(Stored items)
--- --- ---

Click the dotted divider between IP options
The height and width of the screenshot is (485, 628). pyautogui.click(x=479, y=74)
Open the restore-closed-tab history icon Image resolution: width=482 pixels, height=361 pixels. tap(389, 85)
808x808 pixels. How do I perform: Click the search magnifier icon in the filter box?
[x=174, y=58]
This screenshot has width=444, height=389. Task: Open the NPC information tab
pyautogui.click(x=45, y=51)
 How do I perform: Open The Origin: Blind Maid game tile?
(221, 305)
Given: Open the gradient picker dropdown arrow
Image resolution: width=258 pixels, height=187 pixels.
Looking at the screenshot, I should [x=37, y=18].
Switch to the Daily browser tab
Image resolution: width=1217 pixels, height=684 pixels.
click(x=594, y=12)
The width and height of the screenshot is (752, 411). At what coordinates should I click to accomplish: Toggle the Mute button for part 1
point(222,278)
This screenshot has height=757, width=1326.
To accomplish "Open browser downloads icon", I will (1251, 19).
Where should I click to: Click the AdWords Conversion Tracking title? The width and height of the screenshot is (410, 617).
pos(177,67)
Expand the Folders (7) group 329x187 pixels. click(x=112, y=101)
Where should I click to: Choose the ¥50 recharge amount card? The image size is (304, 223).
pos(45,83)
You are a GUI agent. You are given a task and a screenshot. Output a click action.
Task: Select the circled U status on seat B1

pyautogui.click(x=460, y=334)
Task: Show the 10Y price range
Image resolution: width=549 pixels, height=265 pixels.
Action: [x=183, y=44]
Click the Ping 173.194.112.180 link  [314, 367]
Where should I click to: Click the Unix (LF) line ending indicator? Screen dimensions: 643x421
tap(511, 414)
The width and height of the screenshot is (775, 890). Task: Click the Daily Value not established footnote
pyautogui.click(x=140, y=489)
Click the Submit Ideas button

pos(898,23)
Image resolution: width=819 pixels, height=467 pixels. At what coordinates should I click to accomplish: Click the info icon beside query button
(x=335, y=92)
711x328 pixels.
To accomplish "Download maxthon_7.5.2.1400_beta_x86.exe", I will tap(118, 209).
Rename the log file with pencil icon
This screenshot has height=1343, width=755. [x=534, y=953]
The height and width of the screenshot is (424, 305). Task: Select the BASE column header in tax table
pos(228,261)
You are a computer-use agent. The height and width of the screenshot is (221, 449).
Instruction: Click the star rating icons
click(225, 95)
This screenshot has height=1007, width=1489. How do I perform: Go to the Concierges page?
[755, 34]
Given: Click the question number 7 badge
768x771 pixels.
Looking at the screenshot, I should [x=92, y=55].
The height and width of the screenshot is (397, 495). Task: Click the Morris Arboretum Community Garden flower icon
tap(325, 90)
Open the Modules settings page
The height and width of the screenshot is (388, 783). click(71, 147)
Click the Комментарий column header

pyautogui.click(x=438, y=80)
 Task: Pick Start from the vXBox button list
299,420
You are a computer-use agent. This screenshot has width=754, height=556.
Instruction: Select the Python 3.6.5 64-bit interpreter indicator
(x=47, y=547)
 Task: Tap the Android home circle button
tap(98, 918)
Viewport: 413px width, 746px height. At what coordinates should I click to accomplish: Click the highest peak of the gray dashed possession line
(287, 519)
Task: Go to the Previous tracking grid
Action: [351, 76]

--- --- ---

About this exercise ->
Whenever the string "agent" turns up in a line of the data, copy that line.

Response to this exercise ->
You are a GUI agent. You are given a task and a screenshot. Output a click action.
You are a computer-use agent. The height and width of the screenshot is (221, 449).
You are a computer-use agent. This screenshot has width=754, height=556.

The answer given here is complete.